The word "icon" marks the lines you need; copy each of them from the data.

** Data supplied follows **

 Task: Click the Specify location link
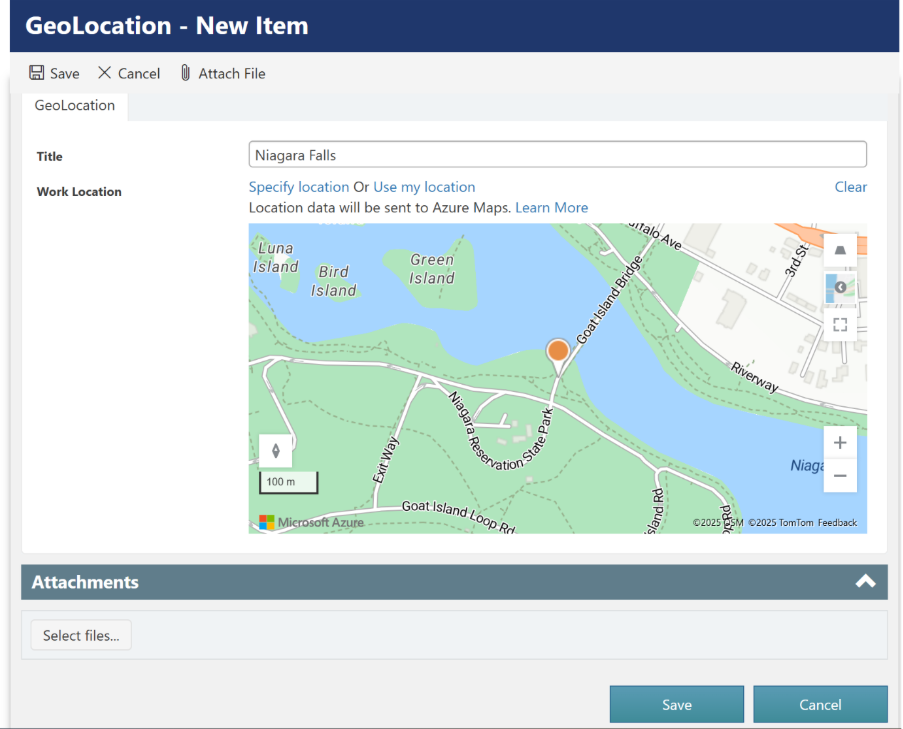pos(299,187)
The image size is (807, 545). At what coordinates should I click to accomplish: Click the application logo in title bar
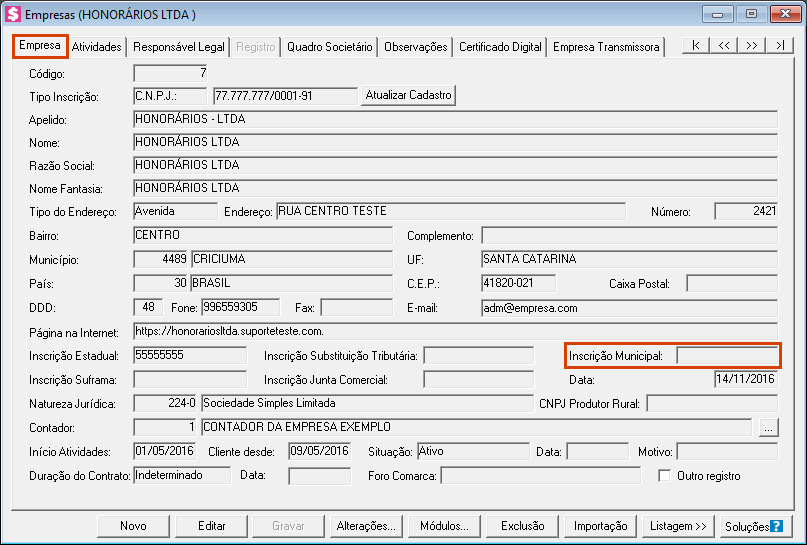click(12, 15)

** End of Data supplied **
** Data supplied follows **

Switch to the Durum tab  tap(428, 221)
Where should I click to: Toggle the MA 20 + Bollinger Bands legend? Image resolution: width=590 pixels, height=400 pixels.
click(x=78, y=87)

** End of Data supplied **
** Data supplied follows **

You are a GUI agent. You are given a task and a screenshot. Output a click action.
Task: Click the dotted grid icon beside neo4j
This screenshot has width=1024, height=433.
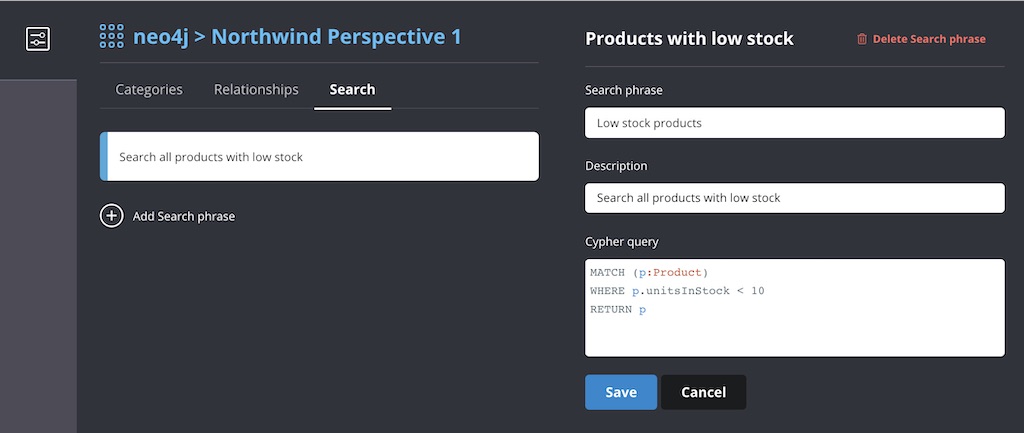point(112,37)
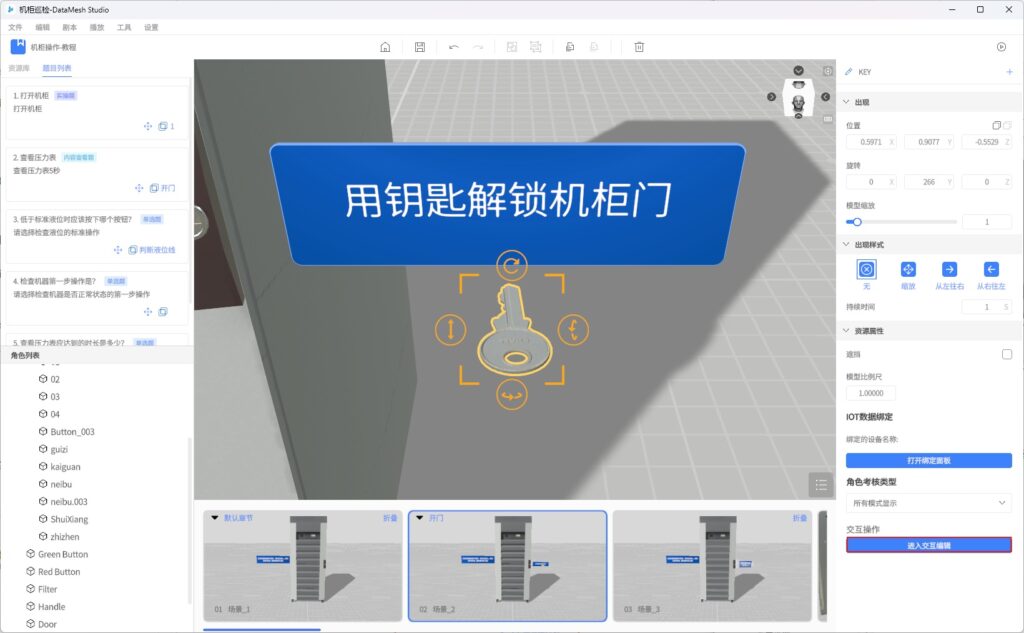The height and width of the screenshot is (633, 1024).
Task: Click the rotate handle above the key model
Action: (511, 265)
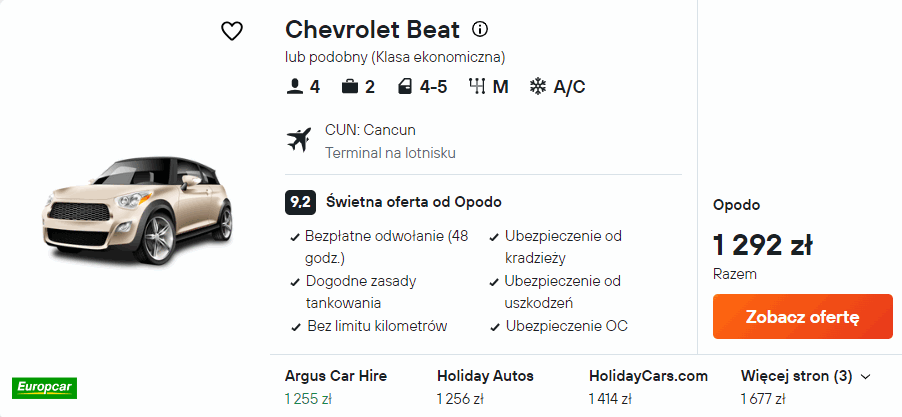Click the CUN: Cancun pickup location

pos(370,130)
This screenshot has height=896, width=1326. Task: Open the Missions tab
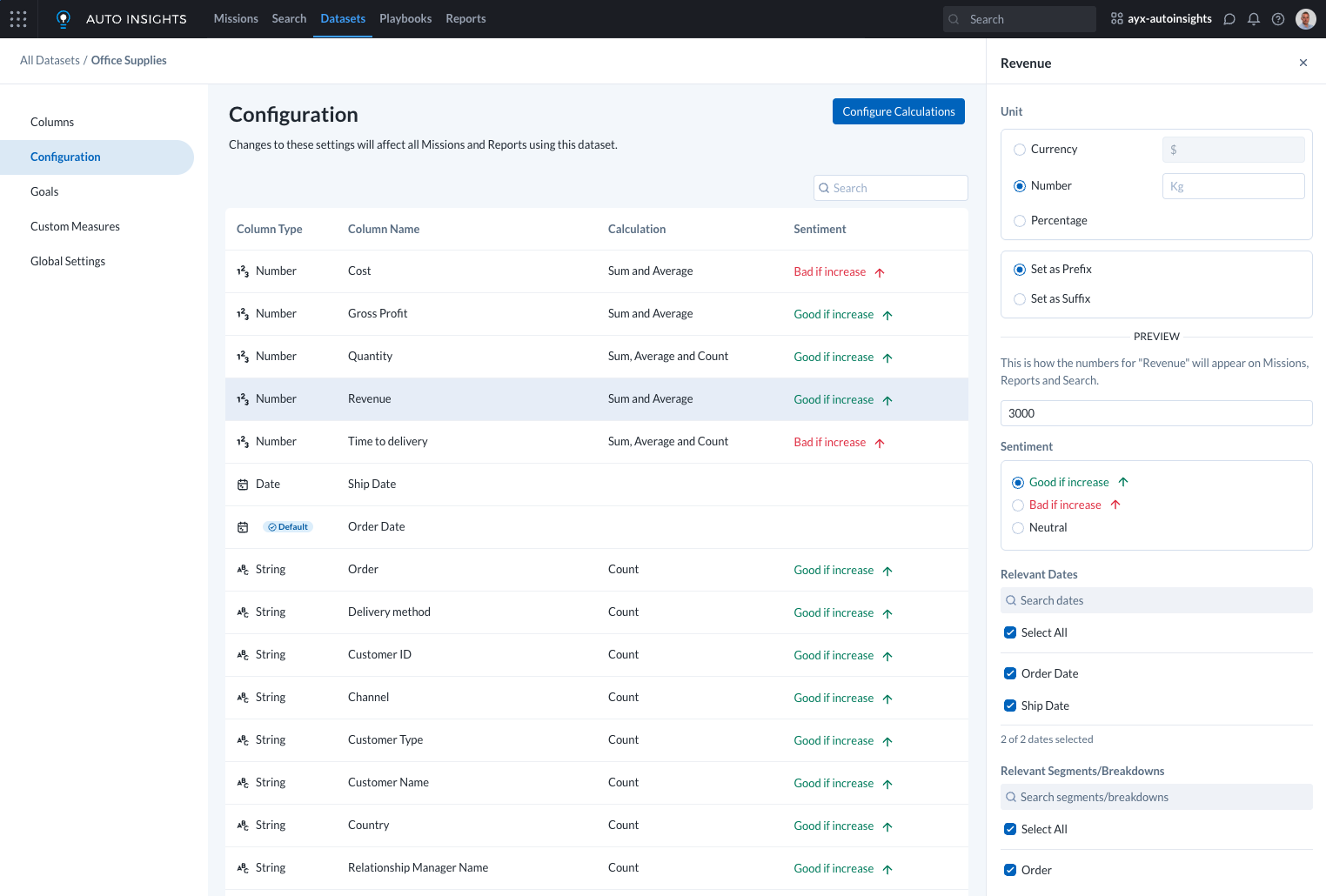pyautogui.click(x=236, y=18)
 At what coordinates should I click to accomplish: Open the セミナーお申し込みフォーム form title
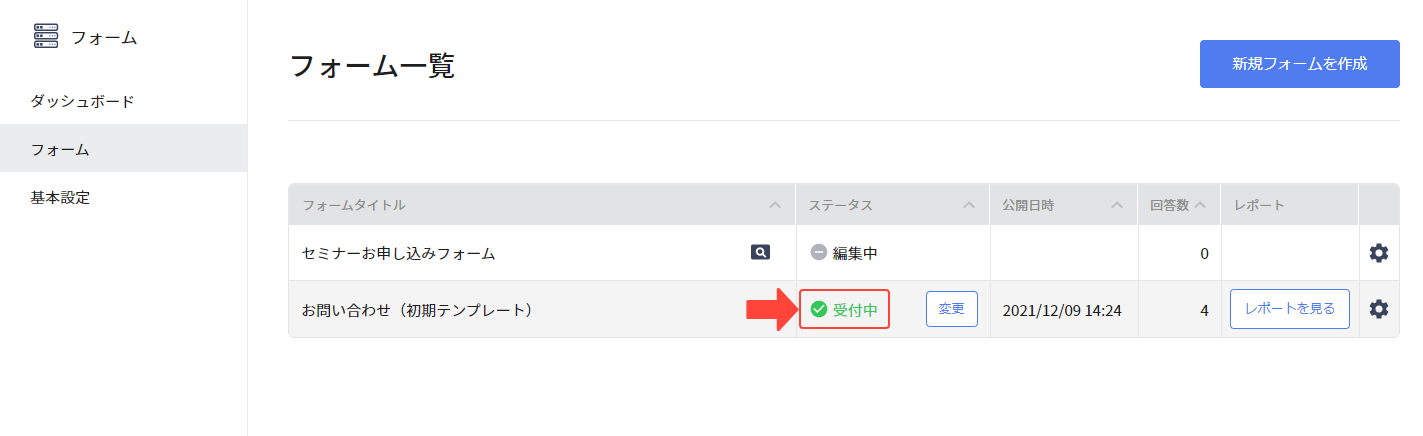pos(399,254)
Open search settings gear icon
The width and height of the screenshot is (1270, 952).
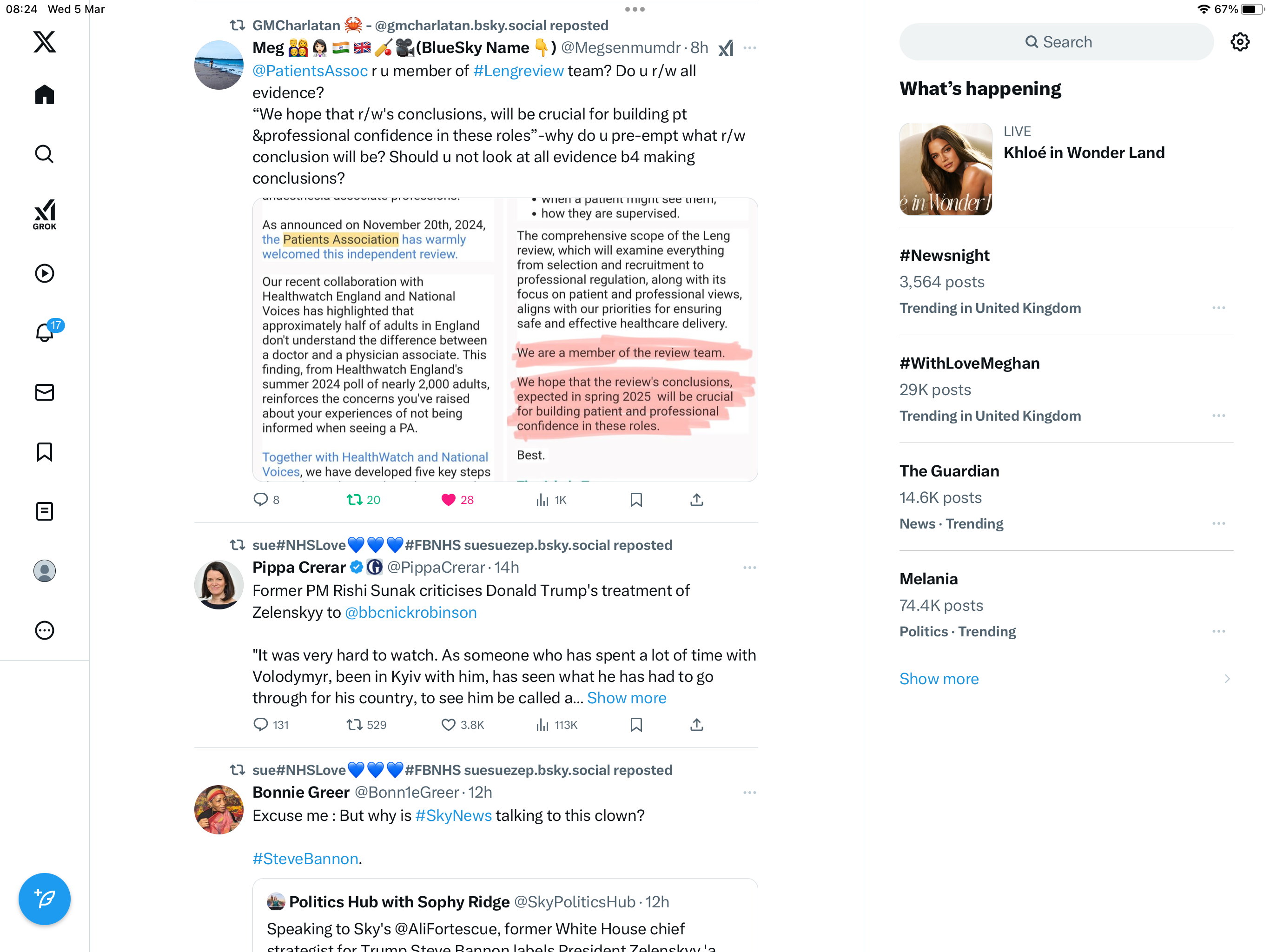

** End of Data supplied **

• Task output:
Task: Click the dotted grid icon beside neo4j
Open search settings gear icon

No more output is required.